Далекой безбоязненной усмешкой кривятся губы Надины. Рядом с братом по набережной нейтральной страны идя, воспоминанием зловещим ново-спокойно улыбаясь, говорит, дразня себя:
– А по постным дням?
– А по постным великая скорбь самоварная.
Освобождение смеются сестра с братом, по чужеземным, по безопасным камням идя.
Замолкла, смех оборвавши. Вспомнила: «Что сказал он? Ты, говорит, здорова совсем…»
И в стекла цветочных магазинов вглядывается, отражения свои туманные ловит.

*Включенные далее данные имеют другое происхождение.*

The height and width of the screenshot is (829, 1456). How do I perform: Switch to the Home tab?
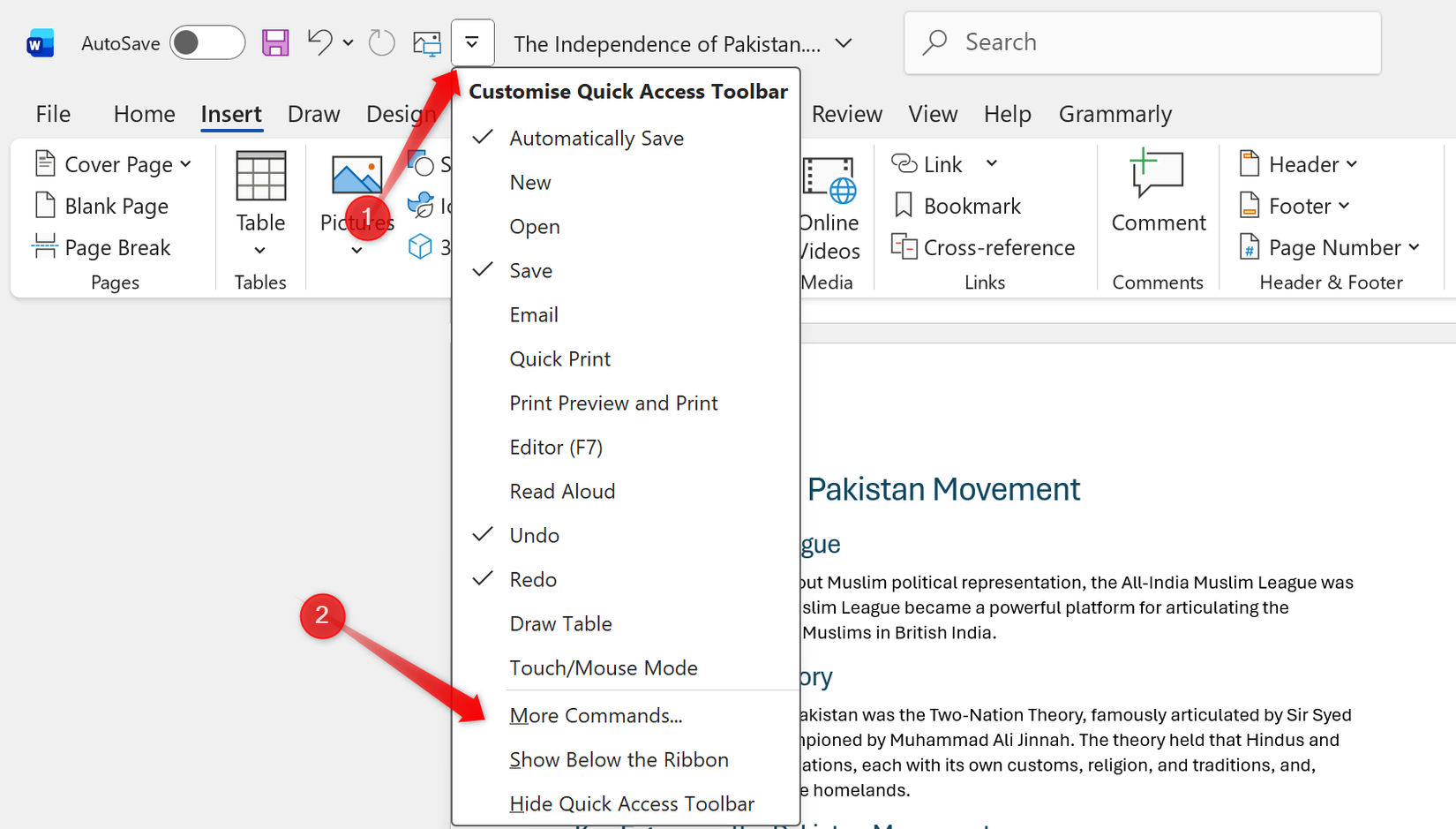144,114
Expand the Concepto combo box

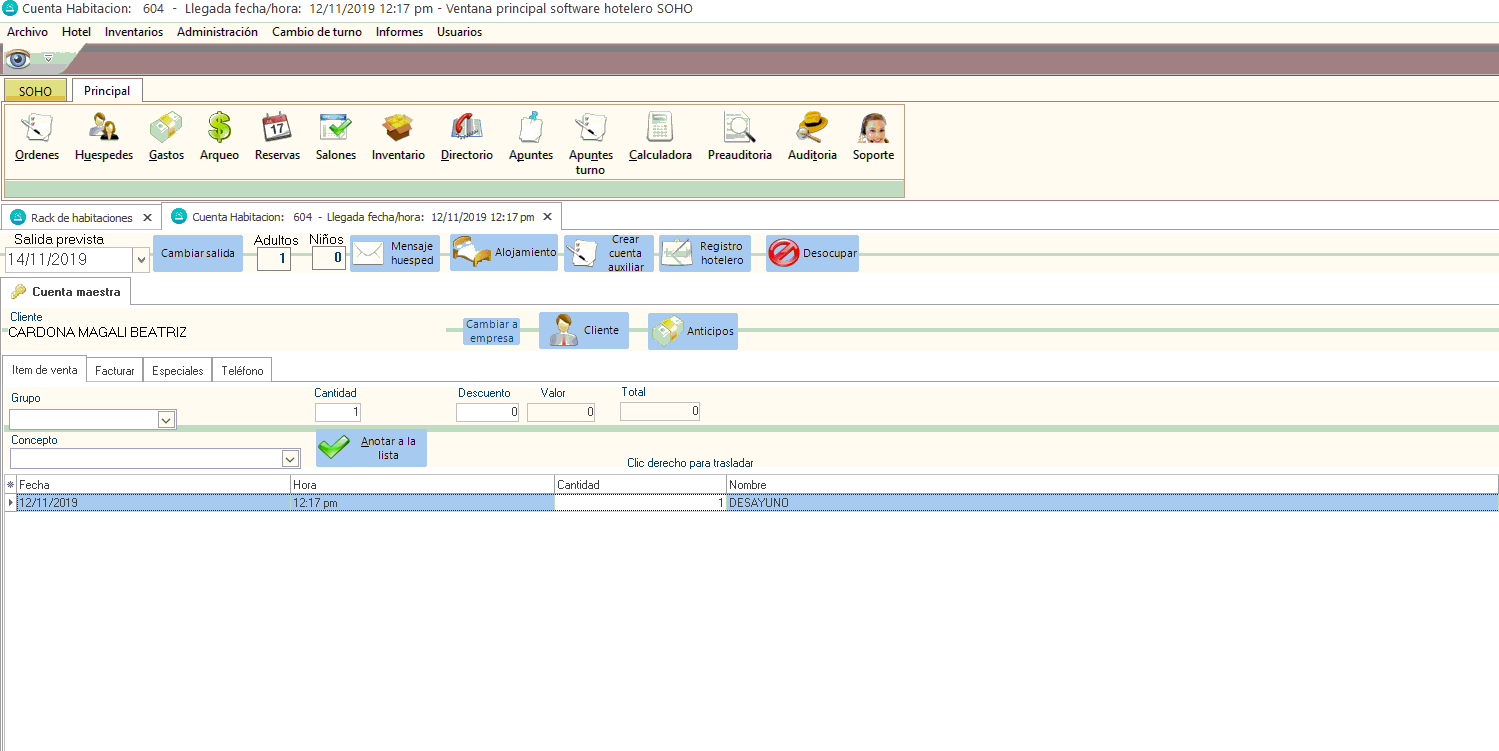tap(290, 459)
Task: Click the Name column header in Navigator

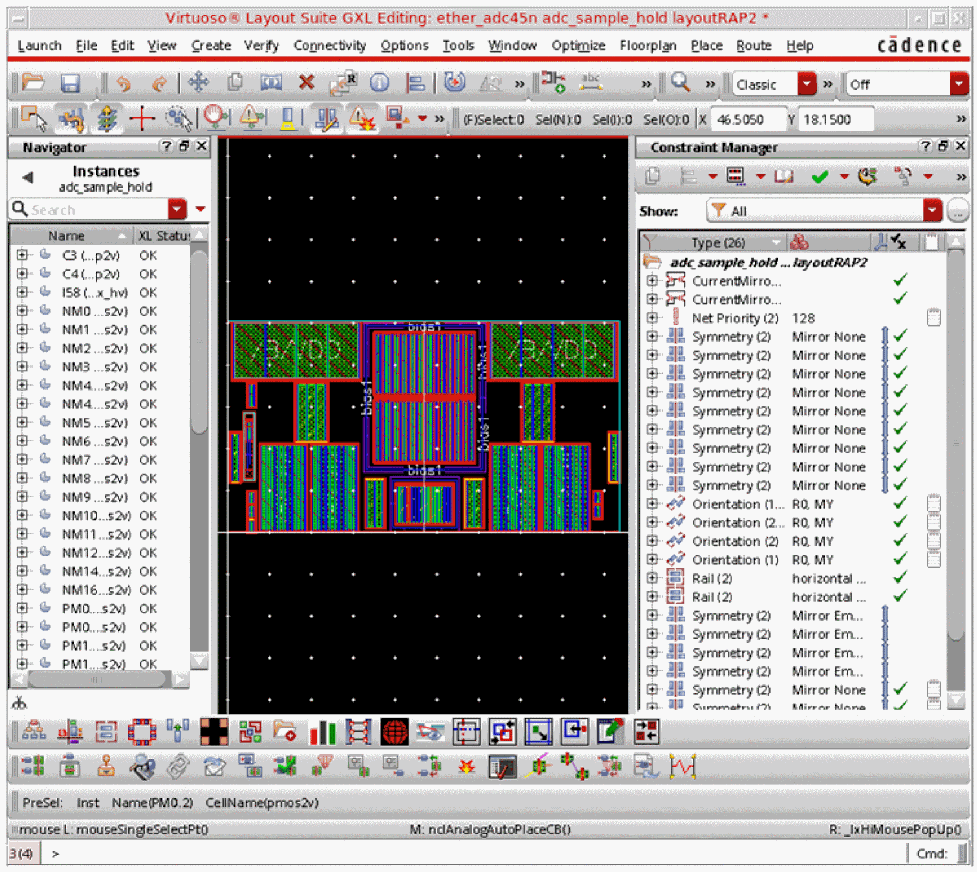Action: [x=67, y=236]
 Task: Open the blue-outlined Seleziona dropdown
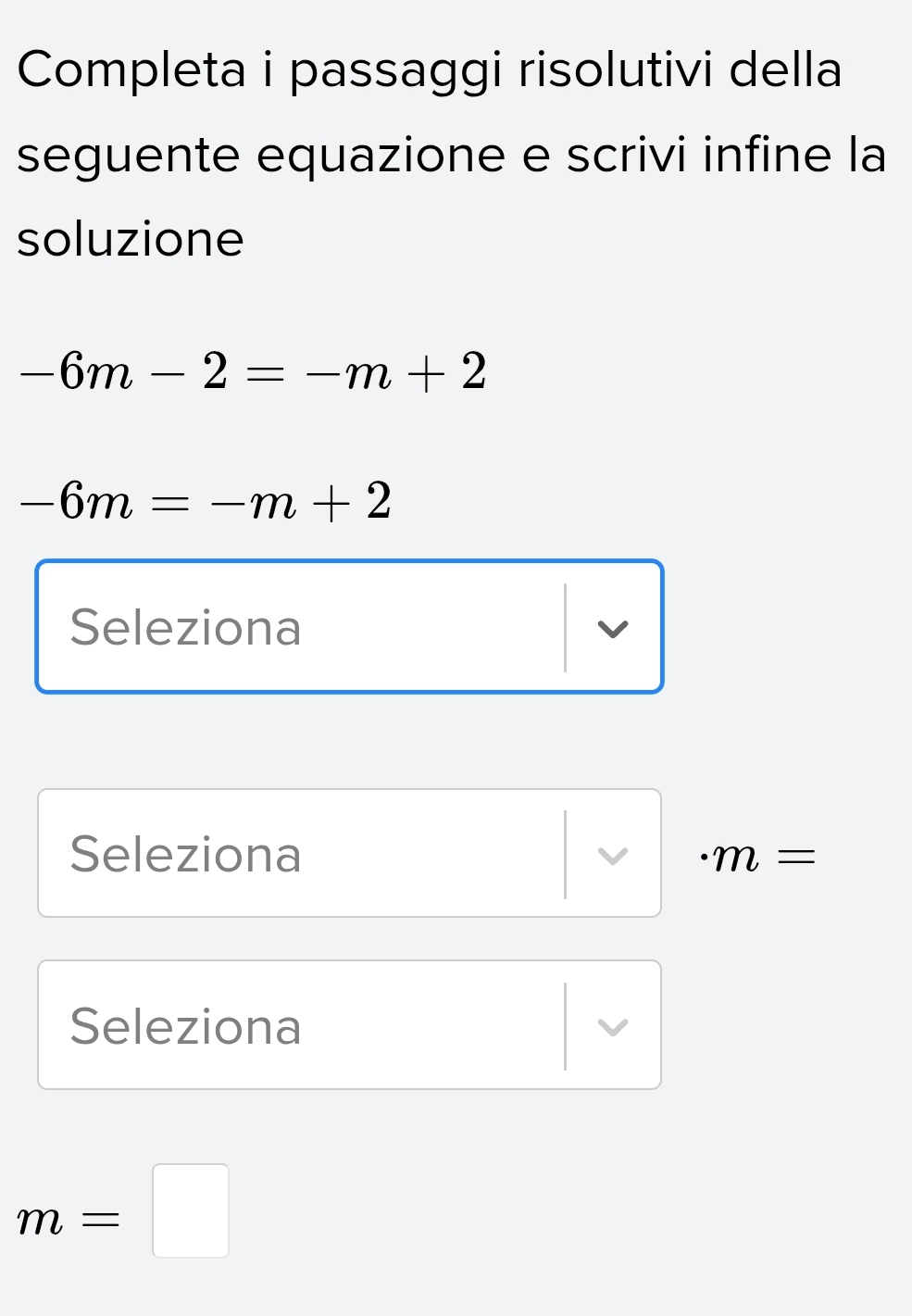pyautogui.click(x=349, y=627)
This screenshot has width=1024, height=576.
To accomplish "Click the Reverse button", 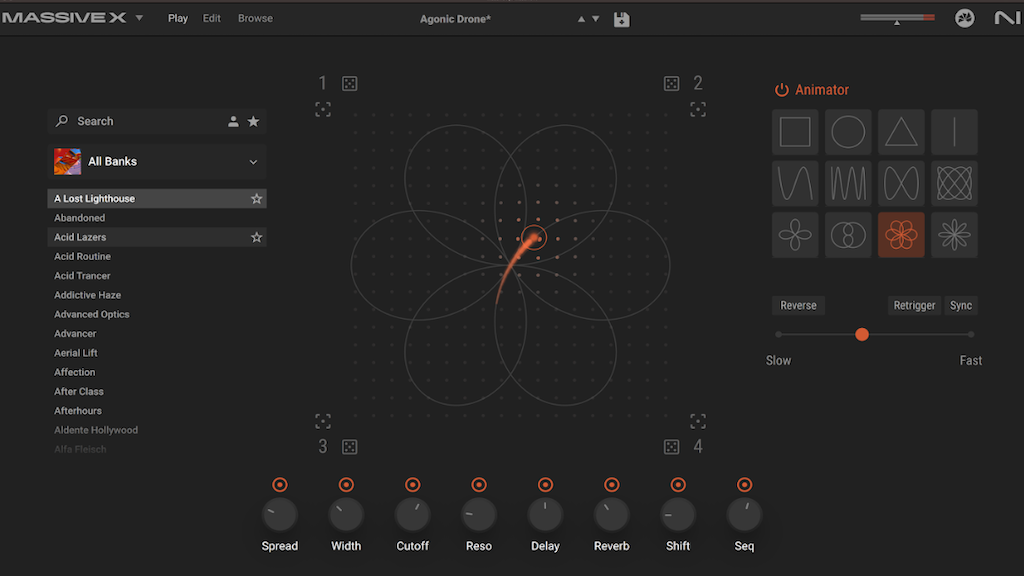I will coord(798,305).
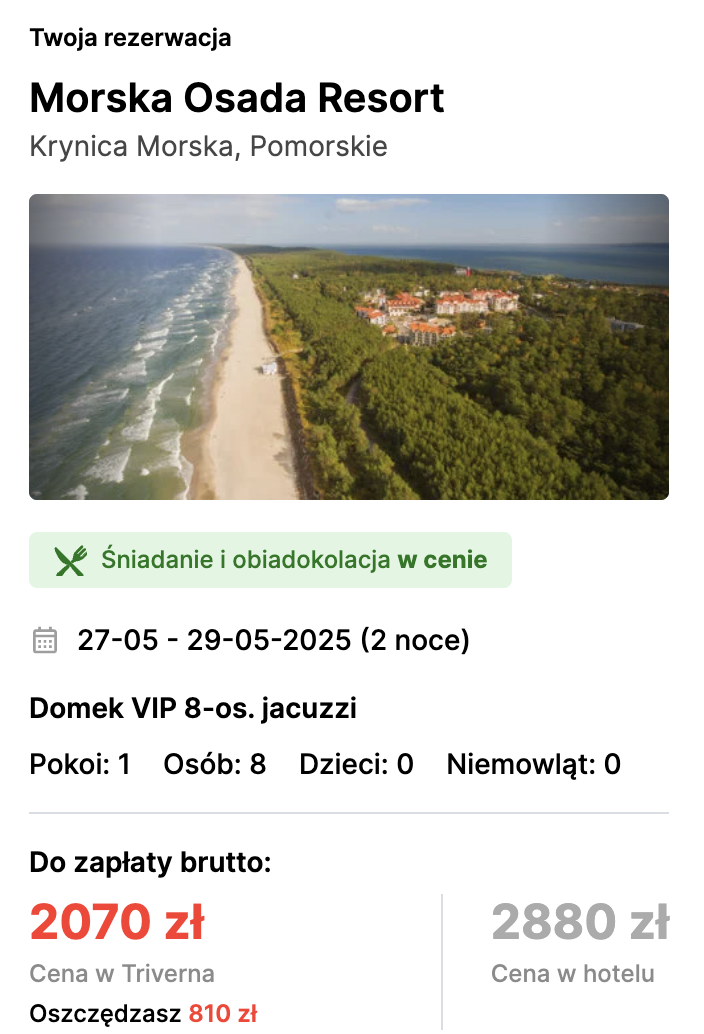Click the Oszczędzasz 810 zł savings text
Viewport: 704px width, 1034px height.
pyautogui.click(x=143, y=1013)
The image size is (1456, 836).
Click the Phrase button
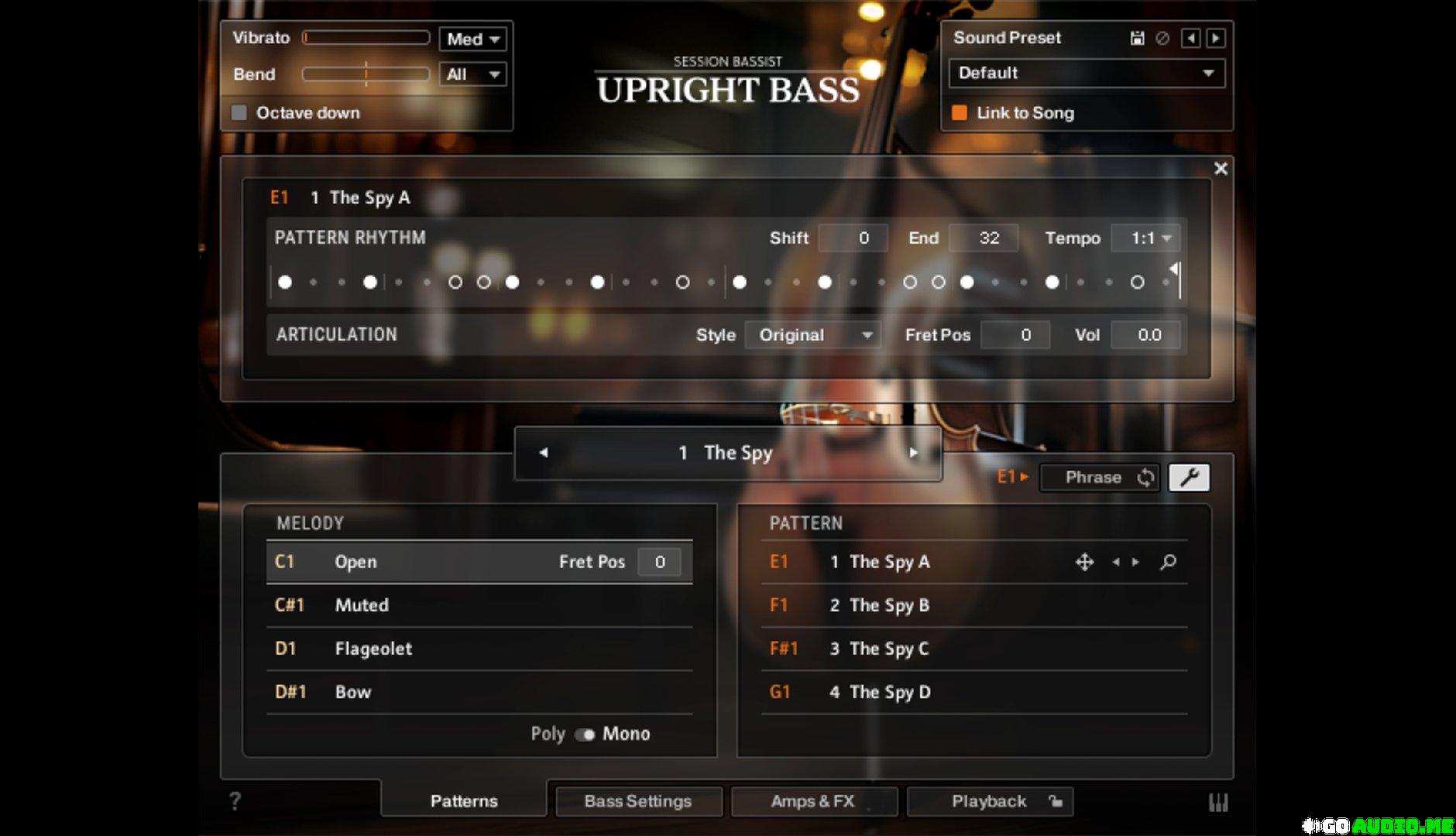(1100, 477)
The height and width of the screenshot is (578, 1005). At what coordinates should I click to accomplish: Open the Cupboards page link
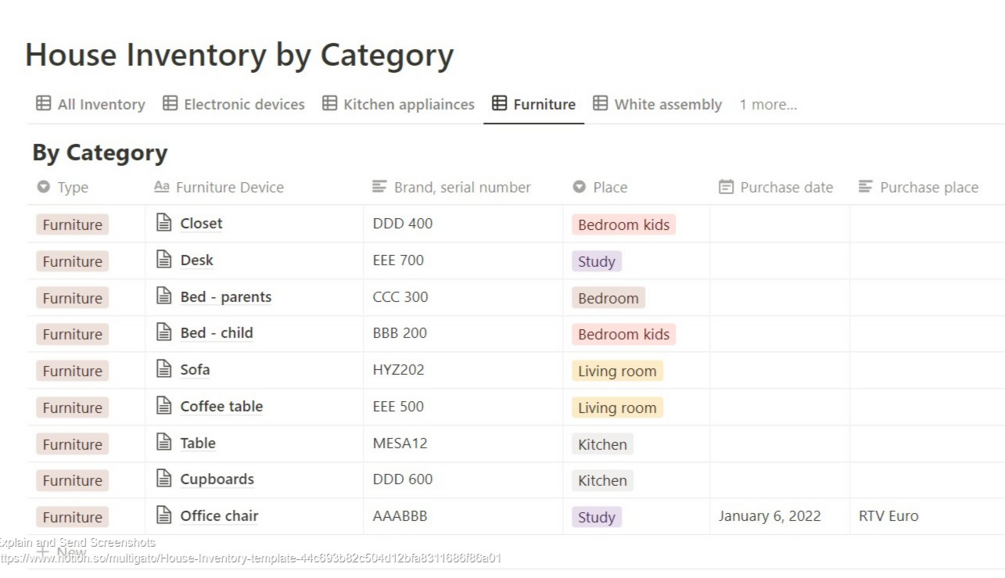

«Все они нам здесь: вид у вас здоровый совсем».
И тише пошла, причуиваясь к хрипам затаившейся в живой груди врагине. И издалека слыша братнины смеющиеся слова, отвечала редко. И редко спрашивала.
– Скупой? Кто такой?
– Как кто? Дядя Доримедоша, конечно.
– Молебен, говоришь?
– Не молебен, а три молебна отслужили напутственных. И ни с места.
– Да он куда?
– Что ты не слушаешь! Толком говорю: у тети Любы засиделся Скупой. Второй год. Уговор был по году. Ведь при тебе еще. А вот уж второй год на исходе. В оранжерее сидит. Ему по закону в крепости жить теперь. Макар Яковлевич рвет и мечет. Без постоянного шута тяжко. С тетей Любой разругался. Это ты, говорит, его не пускаешь из своей дурацкой оранжереи! Та плачет: не держу я; сны, говорит, он видит. Комендант на Доримедошу напал: долго ли, кричит, мне за тобой карету взад-вперед гонять? Да я, говорит, Макарушка, может, завтра. Опять сон нехорош мне был; нельзя мне в путь; ты уж не гневайся. Ну, говорит, черт с тобой, коли так. Тот, конечно, накрещиваться, отплевываться. Назавтра опять карета. Опять пустую шубу назад везут. Опять крик в крепости.
– А дядя Доримедоша шубы еще не купил?